Mais en pleine Méditerranée, le moteur du bateau éclate. M. Opoku et ses compagnons ont dû compter sur la miséricorde des vents jusqu’à ce qu’ils soient secourus par les garde-côtes italiens.

Il a perdu son permis lorsqu’il a accosté sur les rives de Lampedusa.

Ils ont d’abord été placés dans un camp puis transférés dans un centre de migrants en Sicile. Son plan était de se rendre en Allemagne, car il avait entendu d’autres Ghanéens dire que c’était un bon endroit où vivre.

Pendant son séjour en Italie, il a demandé l’asile.

Sa demande a d’abord été refusée, mais il dit avoir pu obtenir l’autorisation d’être en Europe car les Nations Unies ont recommandé à l’Italie que toute personne ayant fui la Libye pendant les troubles de 2011 soit autorisée à rester pendant un an. Je n’ai pas été en mesure de vérifier cette affirmation.

Données fournies →
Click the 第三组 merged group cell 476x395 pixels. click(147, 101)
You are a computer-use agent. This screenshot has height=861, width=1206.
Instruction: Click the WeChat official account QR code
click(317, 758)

Consignes →
A - D'après le texte cité, par qui M. Opoku et ses compagnons ont-ils été secourus en Méditerranée ?
B - Recopiez le passage du texte cité qui s'ouvre sur les mots contenant « Il a perdu son » et se referme sur « endroit où vivre. ».

Réponses par consigne →
A - Par les garde-côtes italiens.

B -
Il a perdu son permis lorsqu’il a accosté sur les rives de Lampedusa.

Ils ont d’abord été placés dans un camp puis transférés dans un centre de migrants en Sicile. Son plan était de se rendre en Allemagne, car il avait entendu d’autres Ghanéens dire que c’était un bon endroit où vivre.